Militari del Comando Provinciale Cosenza della Guardia di finanza hanno eseguito nei loro confronti un’ordinanza di applicazione di misura cautelare personale dell’obbligo di presentazione alla polizia giudiziaria, emessa dal Gip di Castrovillari. Il provvedimento costituisce l’epilogo di un’indagine coordinata dalla Procura della Repubblica di Castrovillari e svolta dai militari del Gruppo Sibari.

L’attività investigativa ha tratto origine da un controllo su strada, effettuato dalle Fiamme Gialle nel mese di agosto del 2024 nel comune di Cassano all’Ionio.

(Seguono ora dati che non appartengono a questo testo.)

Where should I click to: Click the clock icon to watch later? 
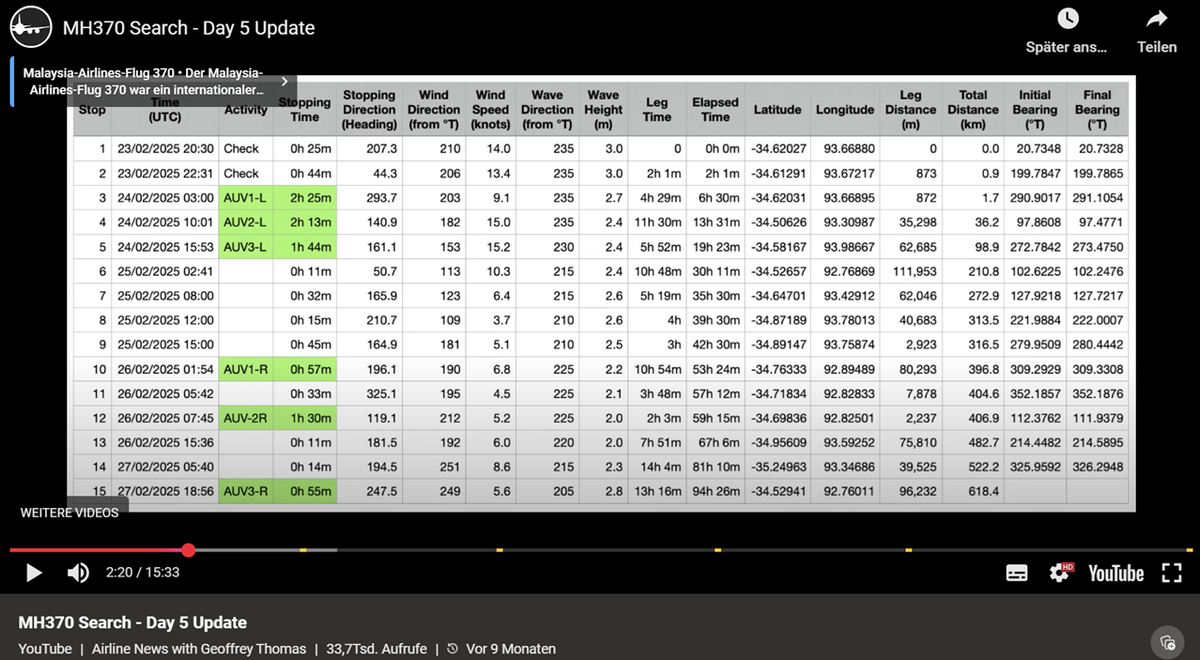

Nella circostanza, i finanzieri avevano arrestato, in flagranza di reato, il conducente dell’autovettura ispezionata, anche lui originario di Corigliano-Rossano, trovato in possesso di circa 1,2 kilogrammi di “hashish” e “marijuana”.

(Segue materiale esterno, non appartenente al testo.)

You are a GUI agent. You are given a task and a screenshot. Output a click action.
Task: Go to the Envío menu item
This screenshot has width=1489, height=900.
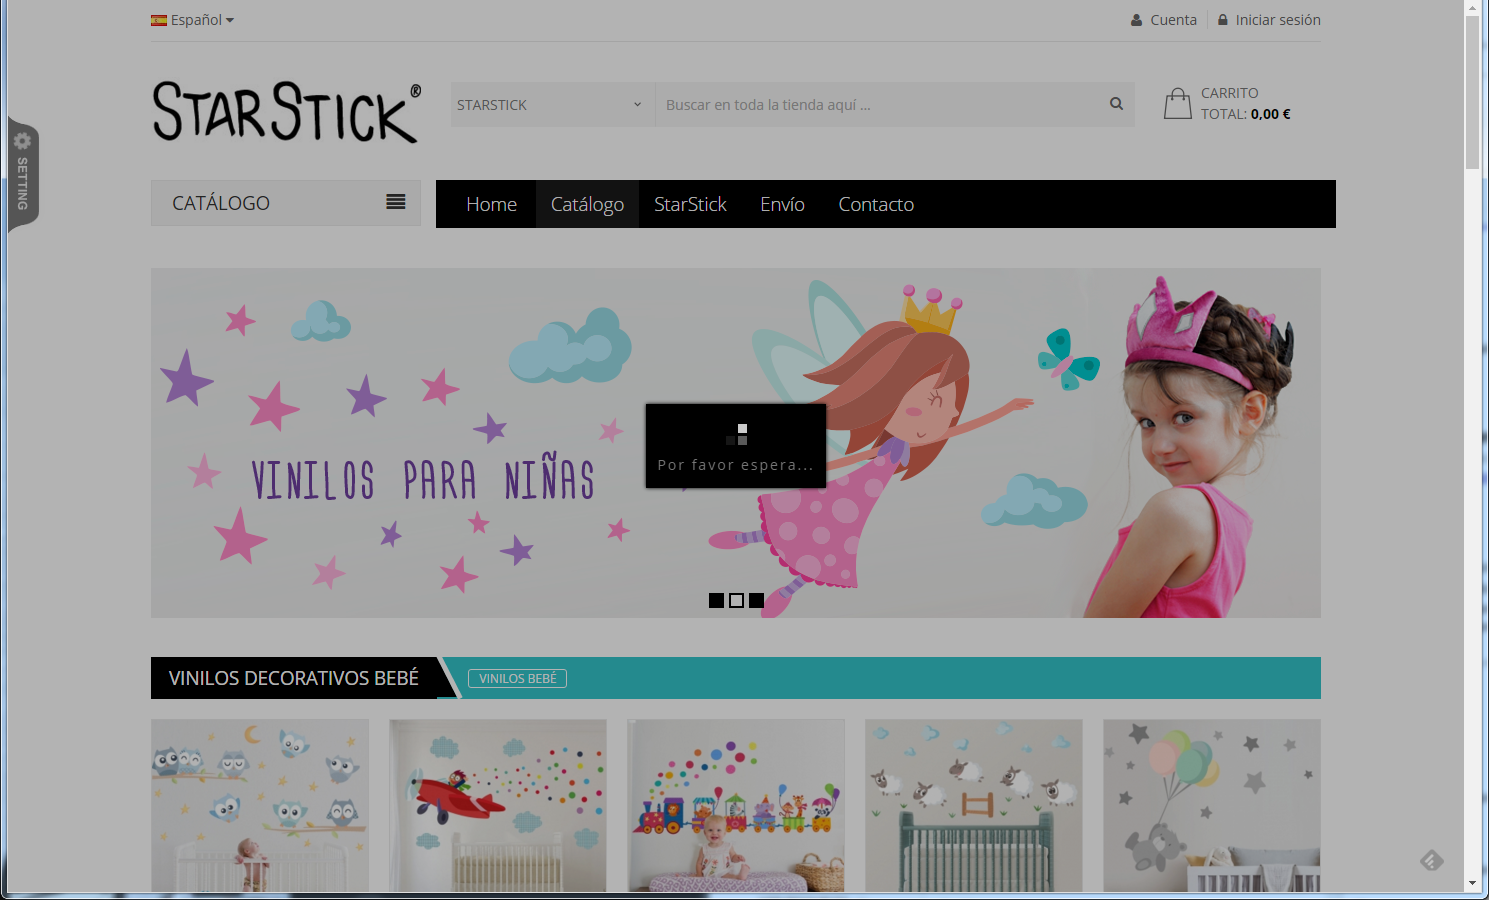click(x=782, y=204)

Pertanto, dagli approfondimenti investigativi si è riusciti a ricostruire un “circuito” illecito di spaccio di droga nel territorio di Corigliano-Rossano. Sono emersi in particolare indizi di colpevolezza nei confronti di due ulteriori soggetti, destinatari del provvedimento, i quali, nel tempo, spacciavano sostanze stupefacenti trasportate dal nord della penisola da uno degli indagati. I riscontri operativi eseguiti dai finanzieri durante le investigazioni – svolti anche fuori regione – hanno consentito di sottoporre a sequestro ulteriori 170 grammi di sostanze stupefacenti, nonché materiali utilizzati per il confezionamento.